Bicolor Sweet Corn, Eggplant, Assorted Zucchini, Patty Pan & Crookneck Squash, Lemon Cucumbers, Striped Armenian Cucumbers, Tomatoes, Poblano Peppers, Fresh Cippollini Onions, Carrots, Sarah’s Choice Cantaloupe, Gatsbi Little Gem Lettuce, Assorted Head Lettuce, Escarole

U-PICK

Check the u-pick board in the barn for weekly u-pick limits.

  • Albion Strawberries | 2 pints per share

  • Cherry Tomatoes | 2 pint per share

  • Amethyst Beans | No Limit - Take what you’ll eat or preserve this week!

  • Frying Peppers:

    • Shishitos | No Limit - Take what you’ll eat or preserve this week!

    • Padróns | No Limit - Take what you’ll eat or preserve this week!

  • 🌟 Jalapeños | 2 peppers per share

  • Herbs & Edible Flowers: Husk Cherries, Italian Basil, Purple Basil, Lemon Basil, Purple Basil, Dill, Tulsi, Parsley, Cilantro, Chamomile, Calendula, Borage, Nasturtium, Pansies/Viola, Stridolo, Lemon Bergamot Bee Balm, Onion Chives, Garlic Chives, Tarragon, Thyme, Oregano, Marjoram, Culinary Sage, Lemon Balm, Lemon Verbena, Vietnamese Coriander, Shiso/Perilla, Catnip, Pineapple Sage, Sorrel, Assorted Mints

  • Flowers! Too many to list! Feel free to pick the sunflowers along the edge of the parking area in addition to everything in the garden.
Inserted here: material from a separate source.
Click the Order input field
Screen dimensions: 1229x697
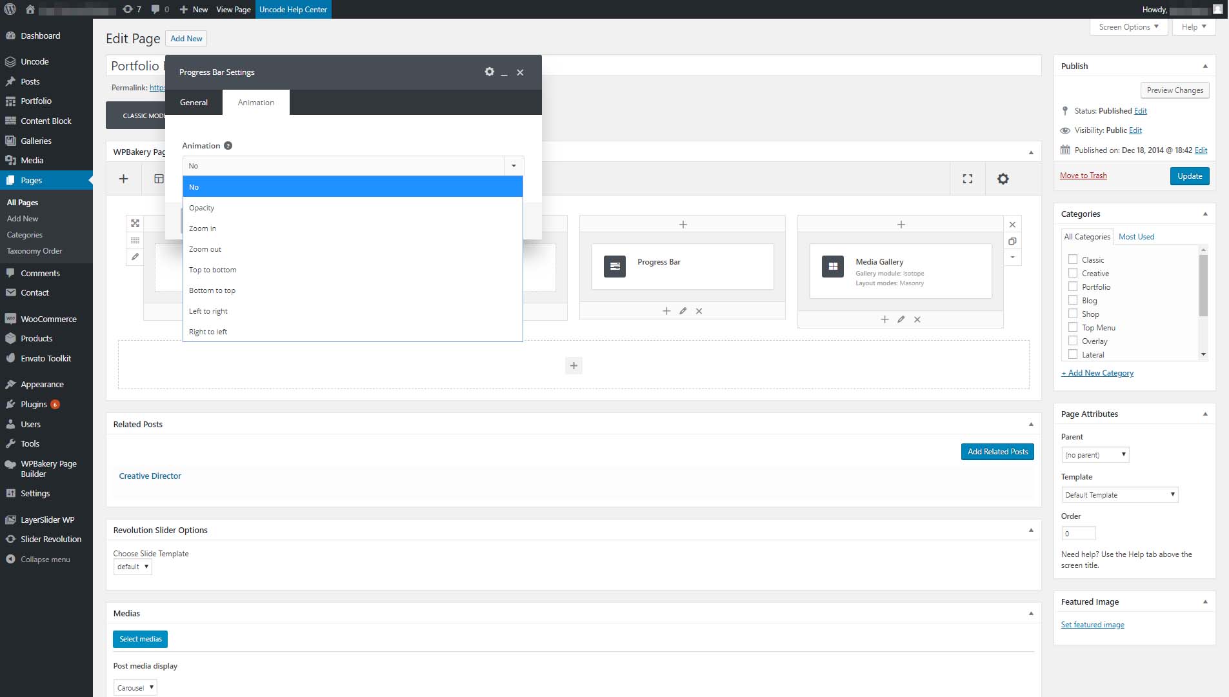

The zinnias were putting on a show at the 7:30 pm golden-hour this Wednesday.

HARVEST NOTES

  • Escarole: One of our favorite members of the chicory family, escarole looks like hearty lettuce. While it can be eaten raw in salad for those who aren’t afraid of a little bitterness, escarole really shines when sautéed, braised or in soup, as cooking highlights its velvety texture and savory depth. For the most simple preparation, try sautéing it in olive oil with plenty of garlic, Parmesan and lemon. It’s also delicious in Italian Wedding Soup, beans with sausage and escarole and Utica Greens.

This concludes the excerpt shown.